WHAT TO PRODUCE: What is needed is a word-for-word copy of the records below.
===== SOURCE DATA =====
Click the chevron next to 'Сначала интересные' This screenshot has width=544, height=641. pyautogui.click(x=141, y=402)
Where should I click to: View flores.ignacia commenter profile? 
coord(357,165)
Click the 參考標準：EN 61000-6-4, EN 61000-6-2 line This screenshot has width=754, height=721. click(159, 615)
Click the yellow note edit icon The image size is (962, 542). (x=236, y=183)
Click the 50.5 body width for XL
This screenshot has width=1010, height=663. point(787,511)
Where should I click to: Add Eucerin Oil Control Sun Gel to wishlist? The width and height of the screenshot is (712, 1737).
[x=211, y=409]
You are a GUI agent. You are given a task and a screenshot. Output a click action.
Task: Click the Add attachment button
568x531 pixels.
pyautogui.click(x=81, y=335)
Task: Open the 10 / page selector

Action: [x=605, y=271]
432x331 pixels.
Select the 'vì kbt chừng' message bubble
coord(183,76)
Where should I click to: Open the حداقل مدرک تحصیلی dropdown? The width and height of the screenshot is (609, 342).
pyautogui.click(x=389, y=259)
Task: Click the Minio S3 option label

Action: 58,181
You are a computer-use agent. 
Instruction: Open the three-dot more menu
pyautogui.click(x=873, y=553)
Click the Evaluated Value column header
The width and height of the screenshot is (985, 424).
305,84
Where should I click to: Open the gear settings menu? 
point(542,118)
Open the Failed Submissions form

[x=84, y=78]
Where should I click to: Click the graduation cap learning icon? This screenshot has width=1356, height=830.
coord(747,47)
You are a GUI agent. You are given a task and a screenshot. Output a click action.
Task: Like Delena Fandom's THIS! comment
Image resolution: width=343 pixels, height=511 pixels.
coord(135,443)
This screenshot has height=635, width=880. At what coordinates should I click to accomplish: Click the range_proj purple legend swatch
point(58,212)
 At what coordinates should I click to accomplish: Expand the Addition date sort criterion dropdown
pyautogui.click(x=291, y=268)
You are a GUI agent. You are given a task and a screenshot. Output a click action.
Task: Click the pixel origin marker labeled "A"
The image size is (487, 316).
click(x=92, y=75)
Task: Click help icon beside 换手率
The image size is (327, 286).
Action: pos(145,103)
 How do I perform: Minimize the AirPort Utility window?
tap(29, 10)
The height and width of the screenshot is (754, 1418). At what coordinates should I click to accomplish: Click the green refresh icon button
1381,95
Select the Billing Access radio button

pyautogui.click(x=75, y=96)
=====
RESPONSE TO THIS TASK:
Click the chevron next to 'Сначала интересные' This screenshot has width=544, height=641. pyautogui.click(x=141, y=402)
Where should I click to: View flores.ignacia commenter profile? 
coord(357,165)
Click the 參考標準：EN 61000-6-4, EN 61000-6-2 line This screenshot has width=754, height=721. click(159, 615)
Click the yellow note edit icon The image size is (962, 542). (x=236, y=183)
Click the 50.5 body width for XL
This screenshot has width=1010, height=663. point(787,511)
Where should I click to: Add Eucerin Oil Control Sun Gel to wishlist? The width and height of the screenshot is (712, 1737).
[x=211, y=409]
You are a GUI agent. You are given a task and a screenshot. Output a click action.
Task: Click the Add attachment button
568x531 pixels.
pyautogui.click(x=81, y=335)
Task: Open the 10 / page selector

Action: [x=605, y=271]
432x331 pixels.
Select the 'vì kbt chừng' message bubble
coord(183,76)
Where should I click to: Open the حداقل مدرک تحصیلی dropdown? The width and height of the screenshot is (609, 342).
pyautogui.click(x=389, y=259)
Task: Click the Minio S3 option label

Action: 58,181
You are a computer-use agent. 
Instruction: Open the three-dot more menu
pyautogui.click(x=873, y=553)
Click the Evaluated Value column header
The width and height of the screenshot is (985, 424).
305,84
Where should I click to: Open the gear settings menu? 
point(542,118)
Open the Failed Submissions form

[x=84, y=78]
Where should I click to: Click the graduation cap learning icon? This screenshot has width=1356, height=830.
coord(747,47)
You are a GUI agent. You are given a task and a screenshot. Output a click action.
Task: Like Delena Fandom's THIS! comment
Image resolution: width=343 pixels, height=511 pixels.
coord(135,443)
This screenshot has height=635, width=880. At what coordinates should I click to accomplish: Click the range_proj purple legend swatch
point(58,212)
 At what coordinates should I click to accomplish: Expand the Addition date sort criterion dropdown
pyautogui.click(x=291, y=268)
You are a GUI agent. You are given a task and a screenshot. Output a click action.
Task: Click the pixel origin marker labeled "A"
The image size is (487, 316).
click(x=92, y=75)
Task: Click help icon beside 换手率
The image size is (327, 286).
Action: pos(145,103)
 How do I perform: Minimize the AirPort Utility window?
tap(29, 10)
The height and width of the screenshot is (754, 1418). At what coordinates should I click to accomplish: Click the green refresh icon button
1381,95
Select the Billing Access radio button

pyautogui.click(x=75, y=96)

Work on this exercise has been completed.